D- Temyiz Evresi ve Direnme; Hüküm, davacı vekilinin temyizi üzerine Özel Dairece yukarıya aynen alınan gerekçeyle bozulmuş, yerel mahkeme bu bozmaya karşı özetle; "benzer bir konuda verilmiş Uyuşmazlık Mahkemesi kararı ile, tasarruf kesintileri ve nemaların ödenmesi istemi ile açılan davaların idari yargı yerinde çözümlenmesi gerekeceğinin belirtilmiş olduğunu''gerekçesiyle direnme kararı vermiştir.
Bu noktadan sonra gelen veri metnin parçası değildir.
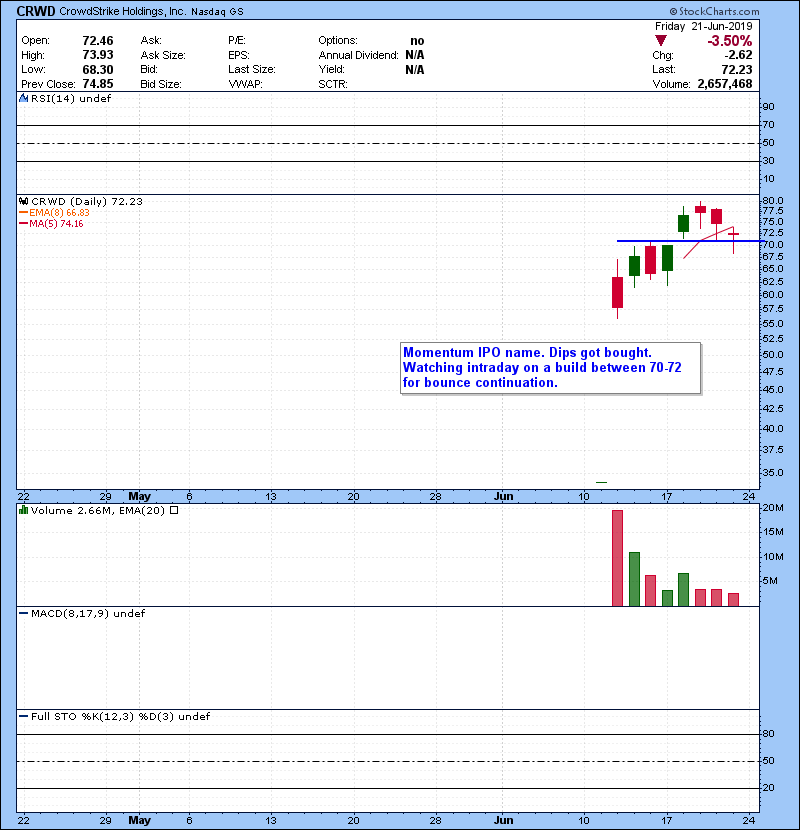Click the blue horizontal support line
Image resolution: width=800 pixels, height=830 pixels.
click(x=680, y=241)
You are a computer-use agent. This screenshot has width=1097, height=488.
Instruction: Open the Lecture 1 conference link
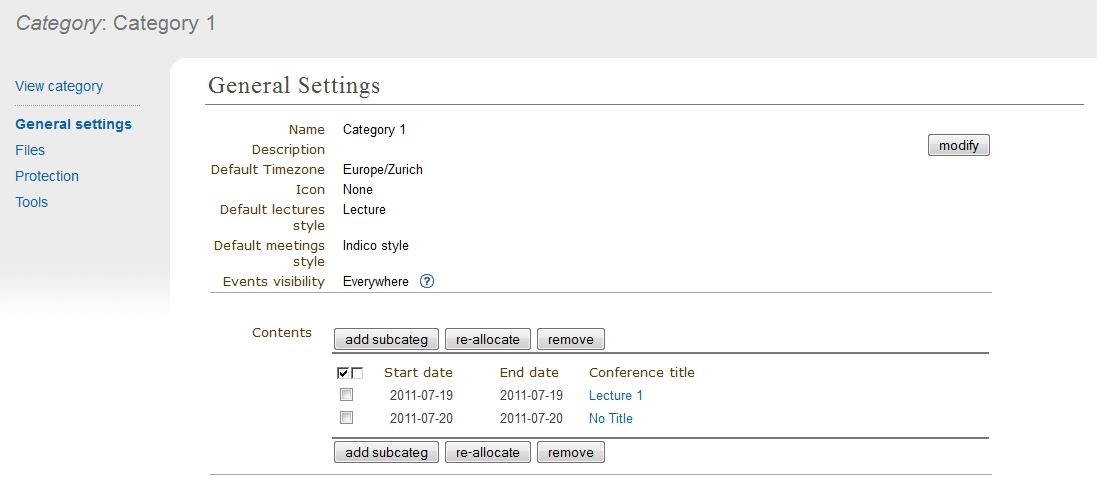(616, 396)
E- Maddi Olay: Davalı Belediye Başkanlığı işyerinde hizmet akdiyle çalışmış olan davacının ücretinden zorunlu tasarruf kesintileri yapılarak, işveren katkı payları ile birlikte tasarrufu teşvik hesabına yatırılmadığı ve bu kapsamda bir nema ödemesinin bulunmadığı, davalı SSK'nın kesinti ve katkı paylarının tahsili amacıyla icra takibine başladığı olgusudur.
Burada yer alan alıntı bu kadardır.